▶ **PAGE**:
****************************************

Ah, the last of the high school years. This is definitely the most mature season before
the shift towards college in Season Four, and I feel that it both thrives and
suffers due to that. If you ask me what
I think about this season, it tends to vary wildly depending on my mood. On the one hand, it has terrific standalones
and, on an episode-by-episode basis, some of the strongest in the series. However, the main arc leaves much to be
desired and comes off to me as kind of a letdown after the stellar arc from
Season Two.
First things first: the villains. Let’s face it, they were never going to top
the double header of Spike/Dru in the first half of Season Two, and Angelus in the
latter half. It was just never going to
happen. So they went a different route
entirely. The Mayor is this looming force
over the entire season (and even a bit in Season Two as well, almost certainly
in setup for what was to come) and rarely comes into contact with Buffy
himself. This makes him a much, MUCH
less personal villain than Angelus was, therefore Faith was needed to fill that
gap. She does a good job as being the
personal villain while doing it in a different way than Angelus did, and that’s
to the shows credit. Where the arc fails
is when it comes to showing Faith’s decline into evil. It has always felt sort of forced to me. After she kills the deputy in the alley
during Bad Girls, she kind of just switches to “Yep, I’m super evil now” mode,
and that always rang false to me, and this season gives little closure on
that. It is handled much better in
Season Four and Season One of Angel, but it’s a pretty dangly loose end for
this season to leave.

****************************************

▶ **GIVEN MATERIAL**:
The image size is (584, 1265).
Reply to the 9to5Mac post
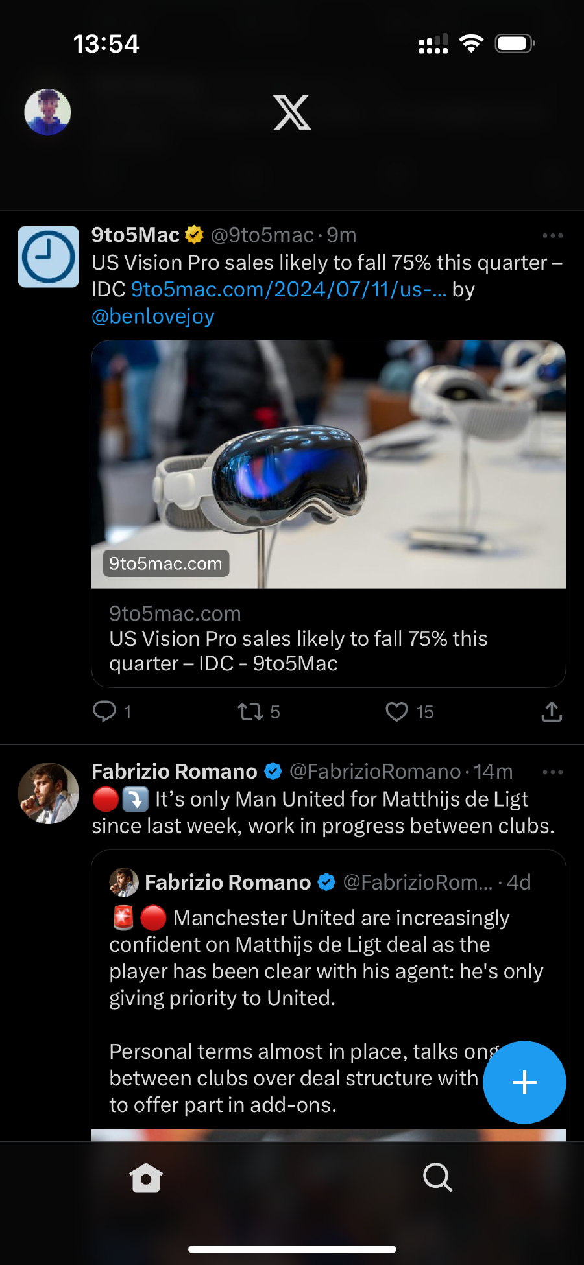tap(104, 711)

****************************************

▶ **WRITTEN TASKS**:
• A. In the Buffy Season Three review, during which episode does Faith kill the deputy in the alley?
• B. Pick up the review of Buffy Season Three at its final sentence and extend it with a few more paragraphs in the same voice.

▶ **WRITTEN RESPONSES**:
• A. Bad Girls

• B.
The main characters get quite a bit to work with, luckily,
and even the secondary characters (both new and old) get good material. While I’ve never liked how everyone handled
Buffy’s leaving and return to Sunnydale, at least it gives her some emotional
baggage which doesn’t really get resolved until it comes out that Angel has
returned from Hell. The tryst between
Xander and Willow always felt very natural to me and luckily got Xander and
Cordy set on their path, as well as developed Oz more as a character. Giles gets to play around with being fired
from the council and also dealing with his betrayal to Buffy in Helpless. Of the main characters, only Cordy and Angel
feel misused, and this probably attributed a lot to them both migrating to
another show, where they both flourish more than they ever did on Buffy (Angel’s
stint as Angelus notwithstanding).
Whereas Season Two is literally full of highlights, I feel
like the best episodes of this season are much more defined. My top five for this season are: The Zeppo,
Dopplegangland, Amends, The Wish, and Earshot.
The Zeppo is one of my favorite episodes of the entire series, and the
remaining four (exempting maybe Earshot as just a great episode and not a near
perfect one) are definitely Top 20 material.
There aren’t a lot of below par episodes this season but I
feel like they clunk a lot harder than Season One or Two. They don’t have fun cheesiness to fall back
on and episodes like Dead Man’s Party, Beauty and the Beasts, Revelations,
Gingerbread, and Consequences don’t hold up as well as “bad” Season One and Two
episodes. I of course say this with the
caveat that there are no bad Buffy episodes, and even the worst episodes of the
series are better than most television.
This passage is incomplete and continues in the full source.